Print exactly the lines of the listing below from the one containing "You are a GUI" through the final line, both included, and no pictures.

_INPUT DATA_.
========

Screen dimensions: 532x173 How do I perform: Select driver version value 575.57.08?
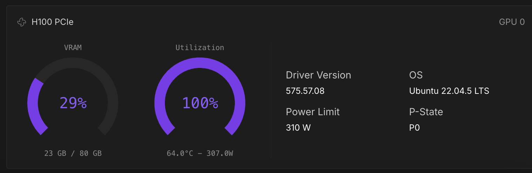point(305,91)
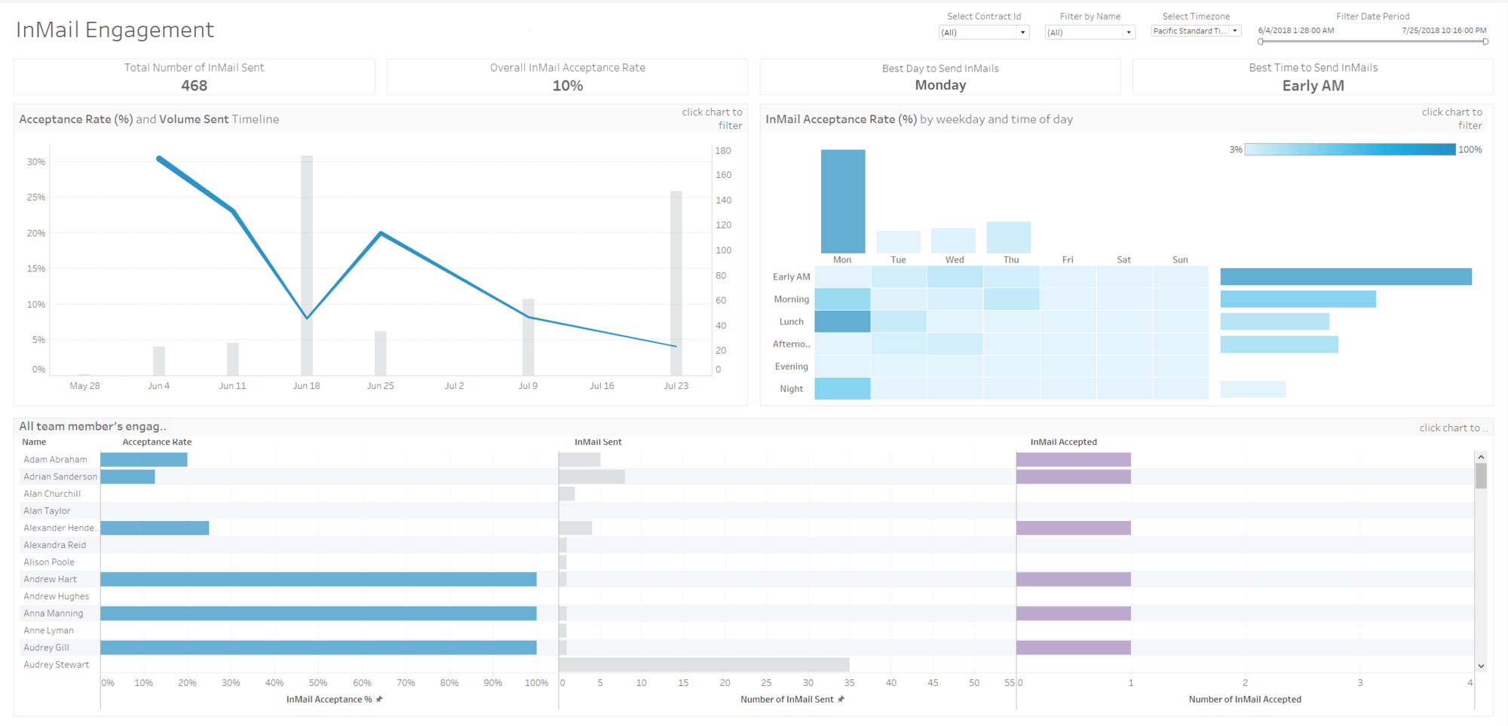Click scroll-down arrow in team member list
This screenshot has width=1508, height=726.
pos(1481,666)
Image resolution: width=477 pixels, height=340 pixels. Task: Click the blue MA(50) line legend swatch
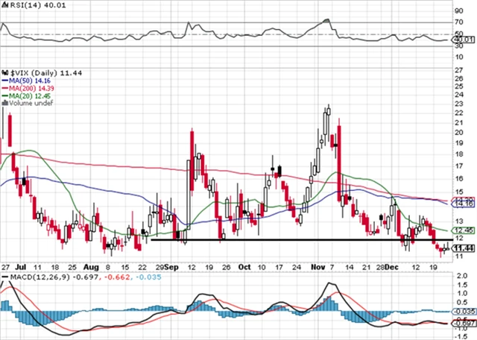point(4,81)
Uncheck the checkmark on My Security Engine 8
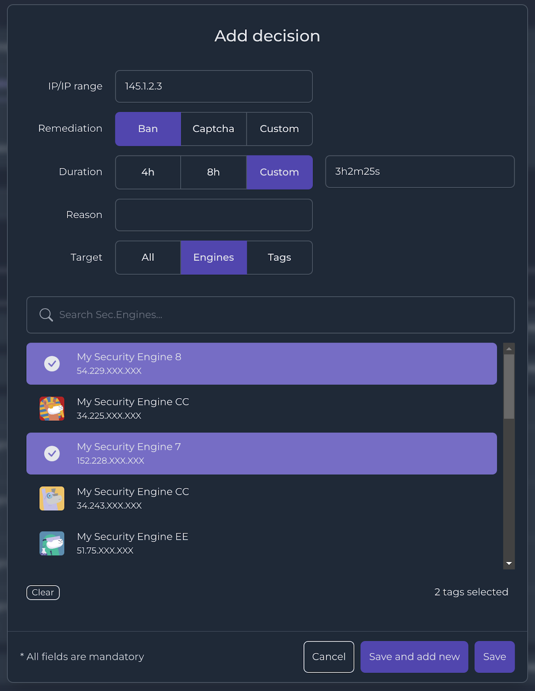Screen dimensions: 535x691 [52, 364]
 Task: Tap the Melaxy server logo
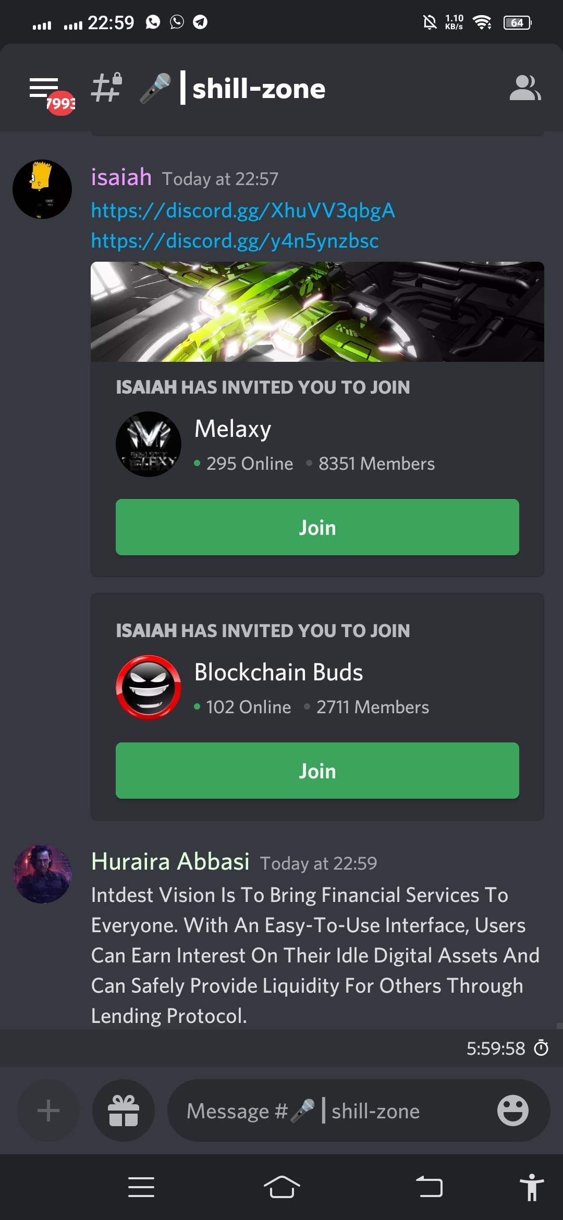(x=149, y=444)
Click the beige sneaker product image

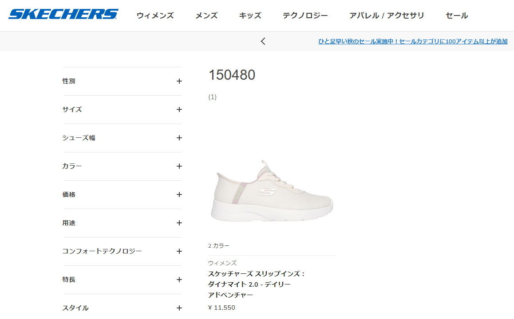pyautogui.click(x=272, y=191)
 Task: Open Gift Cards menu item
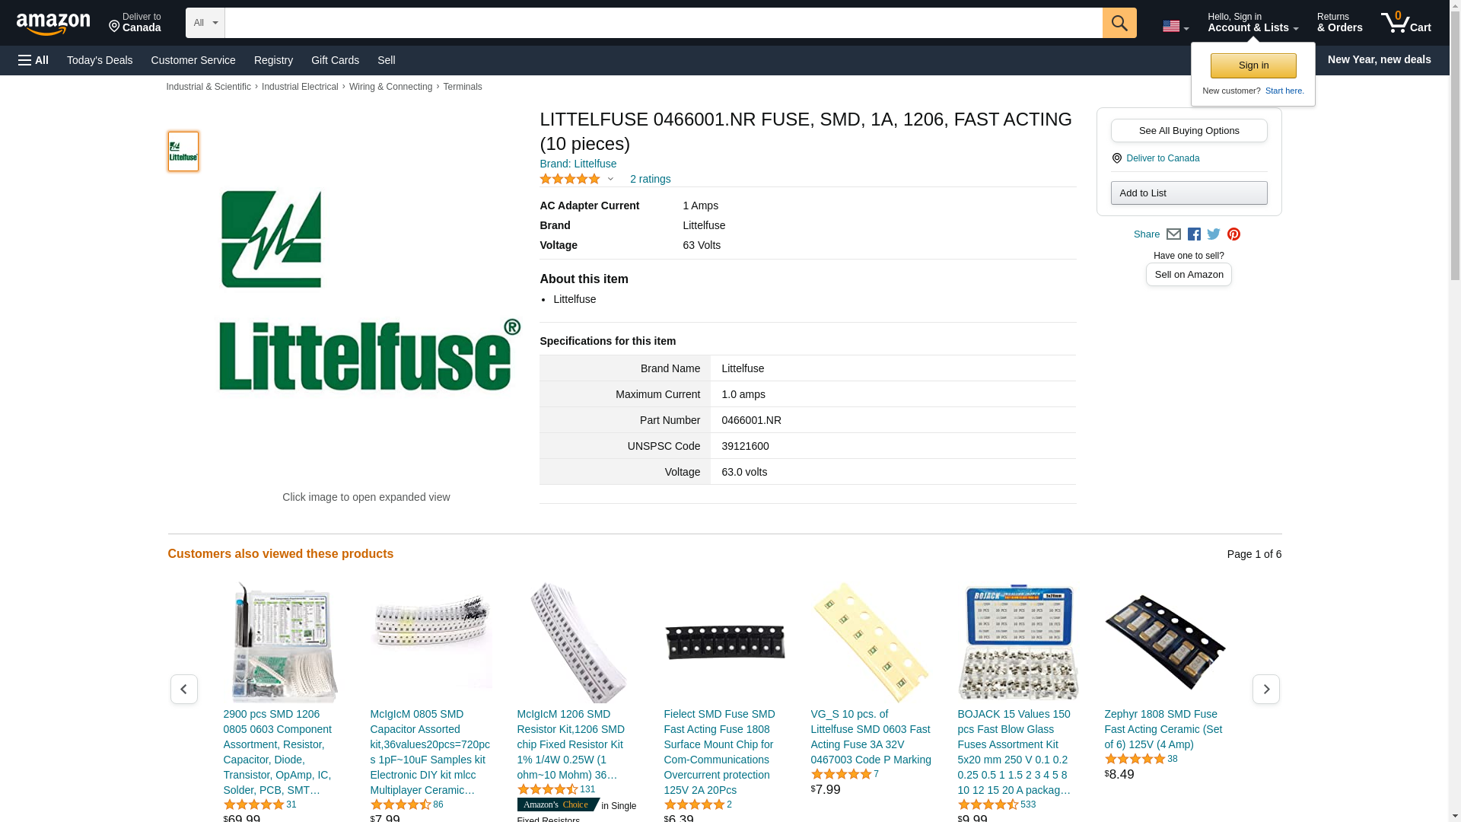click(x=335, y=60)
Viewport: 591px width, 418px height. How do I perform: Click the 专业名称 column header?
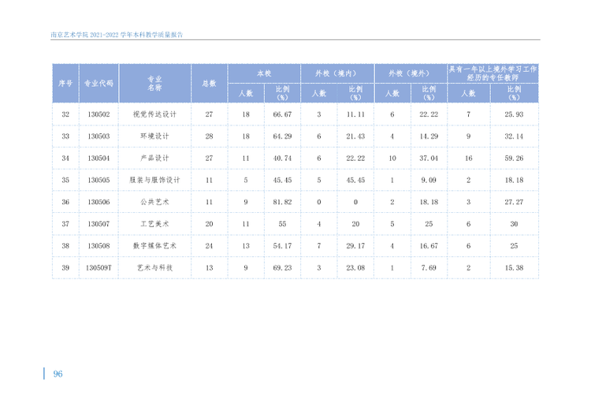tap(154, 84)
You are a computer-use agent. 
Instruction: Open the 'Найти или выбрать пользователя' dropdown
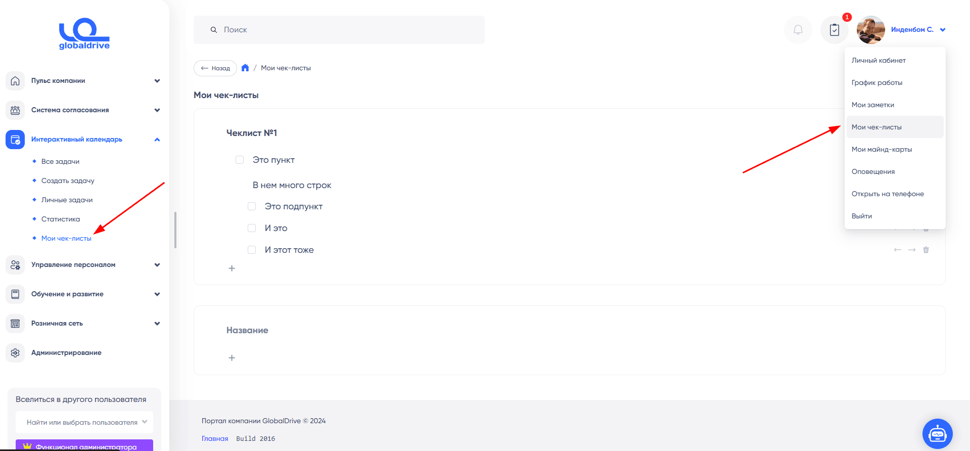pos(84,422)

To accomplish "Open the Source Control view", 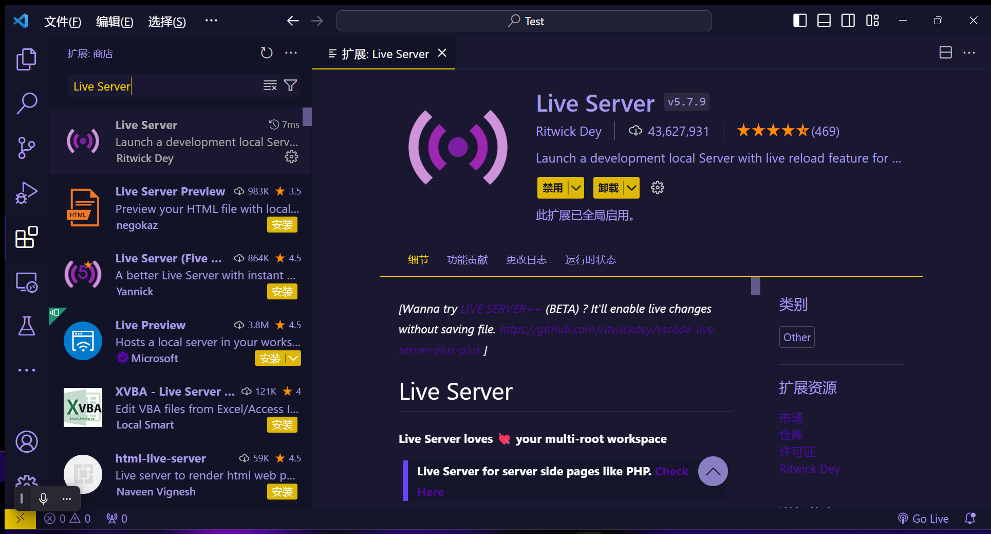I will click(26, 148).
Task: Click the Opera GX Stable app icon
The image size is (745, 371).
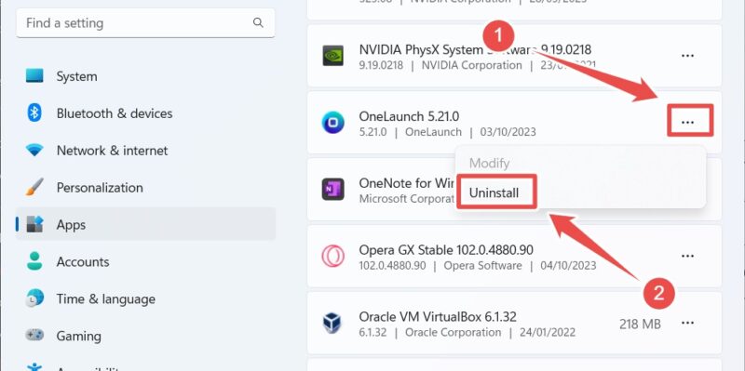Action: (332, 257)
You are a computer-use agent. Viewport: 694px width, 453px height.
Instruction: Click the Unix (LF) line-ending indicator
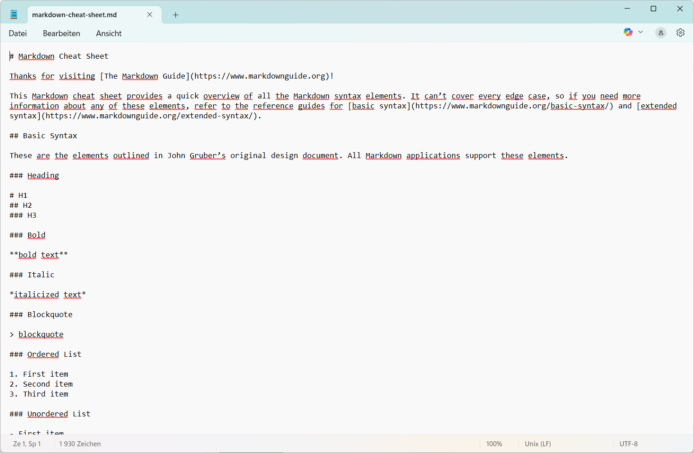click(x=538, y=444)
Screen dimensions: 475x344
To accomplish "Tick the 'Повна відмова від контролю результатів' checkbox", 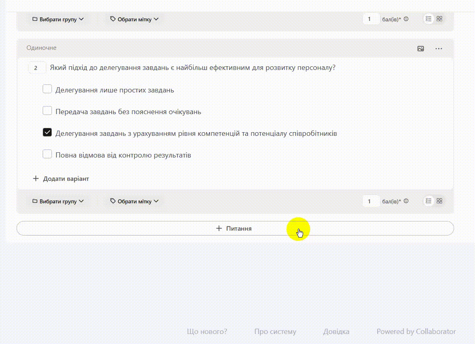I will pos(48,154).
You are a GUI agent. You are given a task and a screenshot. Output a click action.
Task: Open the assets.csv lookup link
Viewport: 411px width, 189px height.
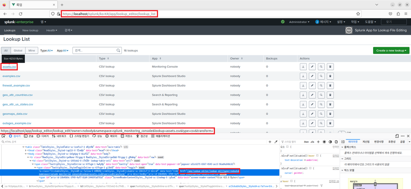coord(9,66)
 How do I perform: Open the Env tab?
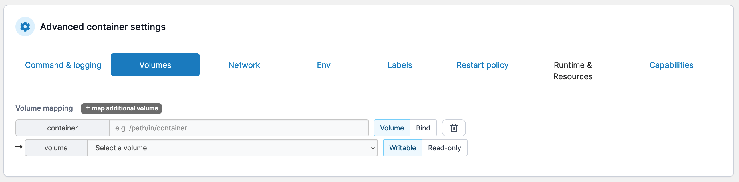tap(324, 65)
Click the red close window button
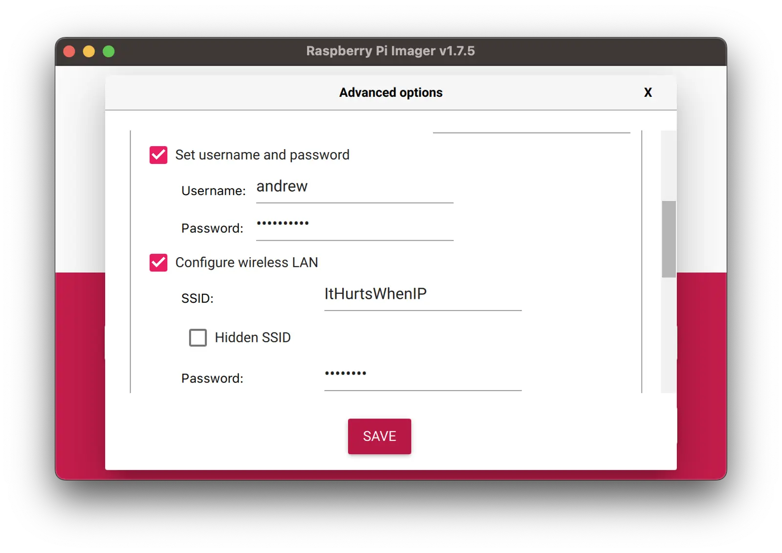 [69, 51]
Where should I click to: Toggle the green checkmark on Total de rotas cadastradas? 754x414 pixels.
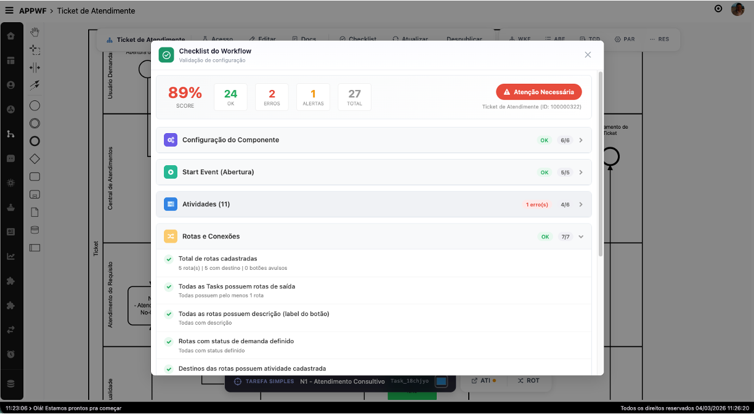click(168, 258)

========

_WRITTEN SOLUTION_.
You are a GUI agent. You are given a task and a screenshot. Output a click action.
Task: Open the assets.csv lookup link
Viewport: 411px width, 189px height.
coord(9,66)
 How do I perform: Open the Env tab?
tap(324, 65)
Click the red close window button
 [69, 51]
Where should I click to: Toggle the green checkmark on Total de rotas cadastradas? 754x414 pixels.
click(168, 258)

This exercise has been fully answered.